The Type-C connectors connect to both hosts and devices, replacing various Type-B and Type-A connectors and cables with a standard meant to be future-proof. The 24-pin double-sided connector is similar in size to the micro-B connector, with a Type-C port measuring 8.4 millimetres (0.33 in) by 2.6 millimetres (0.10 in). The connector provides four power/ground pairs, two differential pairs for non-SuperSpeed data (though only one pair is populated in a Type-C cable), four pairs for high-speed data bus, two "sideband use" pins, and two configuration pins for cable orientation detection, dedicated biphase mark code (BMC) configuration data channel, and VCONN +5 V power for active cables. Connecting an older device to a host with a Type-C receptacle requires a cable or adapter with a Type-A or Type-B plug or receptacle on one end and a Type-C plug on the other end. Legacy adapters with a Type-C receptacle are "not defined or allowed" by the specification, due to their being able to create "many invalid and potentially unsafe" cable combinations.

Full-featured Type-C cables are active, electronically marked cables that contain a chip with an ID function based on the configuration channel and vendor-defined messages (VDMs) from the USB Power Delivery 2.0 specification. Type-C devices may optionally support bus power currents of 1.5 A and 3.0 A (at 5 V) in addition to baseline bus power provision; power sources can either advertise increased USB current through the configuration channel, or they can support the full power delivery specification using both BMC-coded configuration line and legacy BFSK-coded VBUS line.

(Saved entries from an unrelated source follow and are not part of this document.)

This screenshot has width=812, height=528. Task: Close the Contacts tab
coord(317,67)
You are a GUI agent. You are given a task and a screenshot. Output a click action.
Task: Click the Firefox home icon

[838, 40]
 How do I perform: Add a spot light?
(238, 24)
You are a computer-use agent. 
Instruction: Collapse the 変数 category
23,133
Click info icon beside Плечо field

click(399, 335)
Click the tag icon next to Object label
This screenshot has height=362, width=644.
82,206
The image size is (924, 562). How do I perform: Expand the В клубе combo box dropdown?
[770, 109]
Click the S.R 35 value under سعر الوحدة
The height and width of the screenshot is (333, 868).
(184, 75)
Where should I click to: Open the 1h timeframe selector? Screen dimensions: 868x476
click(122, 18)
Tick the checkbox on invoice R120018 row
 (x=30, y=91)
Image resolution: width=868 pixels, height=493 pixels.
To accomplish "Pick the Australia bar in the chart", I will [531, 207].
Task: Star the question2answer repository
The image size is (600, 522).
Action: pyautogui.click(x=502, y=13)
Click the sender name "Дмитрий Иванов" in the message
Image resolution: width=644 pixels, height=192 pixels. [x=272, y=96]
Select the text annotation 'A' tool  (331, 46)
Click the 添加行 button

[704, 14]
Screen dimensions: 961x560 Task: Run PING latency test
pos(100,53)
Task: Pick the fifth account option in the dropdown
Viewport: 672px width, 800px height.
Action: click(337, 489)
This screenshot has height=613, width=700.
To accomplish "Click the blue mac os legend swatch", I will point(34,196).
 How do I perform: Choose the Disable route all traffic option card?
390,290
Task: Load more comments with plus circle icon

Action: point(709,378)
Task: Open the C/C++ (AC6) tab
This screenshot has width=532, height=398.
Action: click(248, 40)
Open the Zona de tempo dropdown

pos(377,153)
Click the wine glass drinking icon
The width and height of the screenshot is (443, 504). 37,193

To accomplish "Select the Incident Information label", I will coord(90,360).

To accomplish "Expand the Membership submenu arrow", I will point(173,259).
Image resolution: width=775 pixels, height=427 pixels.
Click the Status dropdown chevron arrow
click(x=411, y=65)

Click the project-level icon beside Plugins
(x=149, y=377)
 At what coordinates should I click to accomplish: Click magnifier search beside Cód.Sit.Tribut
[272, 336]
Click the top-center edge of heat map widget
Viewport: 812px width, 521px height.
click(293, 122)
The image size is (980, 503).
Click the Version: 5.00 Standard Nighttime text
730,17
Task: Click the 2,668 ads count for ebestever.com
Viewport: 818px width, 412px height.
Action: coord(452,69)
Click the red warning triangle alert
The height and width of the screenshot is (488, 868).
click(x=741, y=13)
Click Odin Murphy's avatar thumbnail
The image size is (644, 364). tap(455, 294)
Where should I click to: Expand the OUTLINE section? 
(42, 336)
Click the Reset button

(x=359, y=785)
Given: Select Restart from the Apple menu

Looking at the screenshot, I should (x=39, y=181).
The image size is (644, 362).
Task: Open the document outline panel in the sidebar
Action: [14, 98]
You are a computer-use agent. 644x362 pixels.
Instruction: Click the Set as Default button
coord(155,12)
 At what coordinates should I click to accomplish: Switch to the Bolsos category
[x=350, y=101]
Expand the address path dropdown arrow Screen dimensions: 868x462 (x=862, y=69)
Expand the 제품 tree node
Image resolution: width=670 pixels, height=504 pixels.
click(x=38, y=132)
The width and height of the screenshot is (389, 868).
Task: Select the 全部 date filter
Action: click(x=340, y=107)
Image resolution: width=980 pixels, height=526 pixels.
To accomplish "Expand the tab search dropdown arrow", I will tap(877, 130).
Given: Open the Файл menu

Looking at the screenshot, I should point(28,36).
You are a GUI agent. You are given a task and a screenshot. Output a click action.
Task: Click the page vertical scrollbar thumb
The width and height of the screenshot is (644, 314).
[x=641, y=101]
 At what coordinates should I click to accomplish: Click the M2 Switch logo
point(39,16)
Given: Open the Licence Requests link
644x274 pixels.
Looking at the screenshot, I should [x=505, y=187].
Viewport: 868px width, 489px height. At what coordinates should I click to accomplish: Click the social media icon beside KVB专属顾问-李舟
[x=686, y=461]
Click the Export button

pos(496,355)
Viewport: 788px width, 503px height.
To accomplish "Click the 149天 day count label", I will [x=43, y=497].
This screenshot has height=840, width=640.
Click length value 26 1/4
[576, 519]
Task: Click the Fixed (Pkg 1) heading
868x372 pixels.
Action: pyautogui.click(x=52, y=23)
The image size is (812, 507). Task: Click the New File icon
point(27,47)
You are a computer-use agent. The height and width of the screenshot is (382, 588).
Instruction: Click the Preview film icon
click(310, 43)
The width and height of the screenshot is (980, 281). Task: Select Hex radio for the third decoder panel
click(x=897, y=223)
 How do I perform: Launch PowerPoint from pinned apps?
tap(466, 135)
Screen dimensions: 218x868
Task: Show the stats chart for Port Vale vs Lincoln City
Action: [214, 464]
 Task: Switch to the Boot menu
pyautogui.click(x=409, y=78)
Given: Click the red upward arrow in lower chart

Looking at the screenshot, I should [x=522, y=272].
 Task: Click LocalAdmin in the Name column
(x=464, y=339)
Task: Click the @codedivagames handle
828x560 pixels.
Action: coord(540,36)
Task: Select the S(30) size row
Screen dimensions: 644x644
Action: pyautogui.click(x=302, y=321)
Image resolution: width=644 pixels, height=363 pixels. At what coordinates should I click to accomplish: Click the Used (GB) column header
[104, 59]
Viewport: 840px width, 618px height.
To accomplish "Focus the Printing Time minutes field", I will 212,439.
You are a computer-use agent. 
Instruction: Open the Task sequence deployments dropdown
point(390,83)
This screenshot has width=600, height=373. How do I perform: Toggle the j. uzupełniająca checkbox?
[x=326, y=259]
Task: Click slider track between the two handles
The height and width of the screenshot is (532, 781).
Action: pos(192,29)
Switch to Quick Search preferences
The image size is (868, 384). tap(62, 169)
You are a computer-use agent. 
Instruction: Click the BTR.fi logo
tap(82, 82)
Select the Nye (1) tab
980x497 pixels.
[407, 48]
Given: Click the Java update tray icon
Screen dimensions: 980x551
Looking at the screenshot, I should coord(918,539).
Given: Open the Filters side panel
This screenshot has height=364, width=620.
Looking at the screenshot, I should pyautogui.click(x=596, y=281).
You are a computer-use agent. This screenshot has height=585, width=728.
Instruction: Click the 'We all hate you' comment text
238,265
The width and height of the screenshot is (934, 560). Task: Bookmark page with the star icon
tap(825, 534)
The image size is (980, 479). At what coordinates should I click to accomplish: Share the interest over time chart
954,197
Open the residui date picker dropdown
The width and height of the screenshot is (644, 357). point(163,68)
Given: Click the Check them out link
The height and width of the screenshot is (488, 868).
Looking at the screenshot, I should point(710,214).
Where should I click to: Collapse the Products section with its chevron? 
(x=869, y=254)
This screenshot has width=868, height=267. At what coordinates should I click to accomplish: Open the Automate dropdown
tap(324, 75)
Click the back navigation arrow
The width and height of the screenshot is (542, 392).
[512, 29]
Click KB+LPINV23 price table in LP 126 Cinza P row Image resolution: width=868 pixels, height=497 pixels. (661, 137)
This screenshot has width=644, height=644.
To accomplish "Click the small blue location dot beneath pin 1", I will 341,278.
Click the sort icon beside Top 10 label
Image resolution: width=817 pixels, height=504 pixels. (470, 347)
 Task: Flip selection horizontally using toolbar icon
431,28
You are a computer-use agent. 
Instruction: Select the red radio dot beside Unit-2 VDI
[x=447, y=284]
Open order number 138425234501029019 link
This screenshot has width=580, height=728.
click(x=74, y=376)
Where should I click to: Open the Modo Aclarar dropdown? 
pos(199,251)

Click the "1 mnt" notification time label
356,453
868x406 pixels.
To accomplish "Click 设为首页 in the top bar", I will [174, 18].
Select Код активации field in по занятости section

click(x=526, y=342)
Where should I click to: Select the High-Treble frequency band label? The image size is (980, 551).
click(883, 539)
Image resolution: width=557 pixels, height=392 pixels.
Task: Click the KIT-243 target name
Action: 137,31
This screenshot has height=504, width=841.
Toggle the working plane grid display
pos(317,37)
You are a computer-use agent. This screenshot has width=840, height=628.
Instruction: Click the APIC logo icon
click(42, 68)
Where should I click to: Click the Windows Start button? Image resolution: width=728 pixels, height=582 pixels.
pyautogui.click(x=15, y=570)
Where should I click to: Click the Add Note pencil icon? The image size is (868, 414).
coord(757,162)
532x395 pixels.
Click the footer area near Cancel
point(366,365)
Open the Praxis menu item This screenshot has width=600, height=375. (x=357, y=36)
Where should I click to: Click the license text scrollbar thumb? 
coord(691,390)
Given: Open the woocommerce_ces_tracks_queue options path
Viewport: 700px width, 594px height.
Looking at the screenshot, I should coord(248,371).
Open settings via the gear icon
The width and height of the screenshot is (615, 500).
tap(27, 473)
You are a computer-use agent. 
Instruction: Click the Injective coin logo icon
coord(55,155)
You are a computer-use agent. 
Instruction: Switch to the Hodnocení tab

Alternate modes dedicate some of the physical wires in the Type-C cable for direct device-to-host transmission of alternate data protocols. The four high-speed lanes, two sideband pins, and (for dock, detachable device and permanent cable applications only) two non-SuperSpeed data pins and one configuration pin can be used for alternate mode transmission. The modes are configured using VDMs through the configuration channel.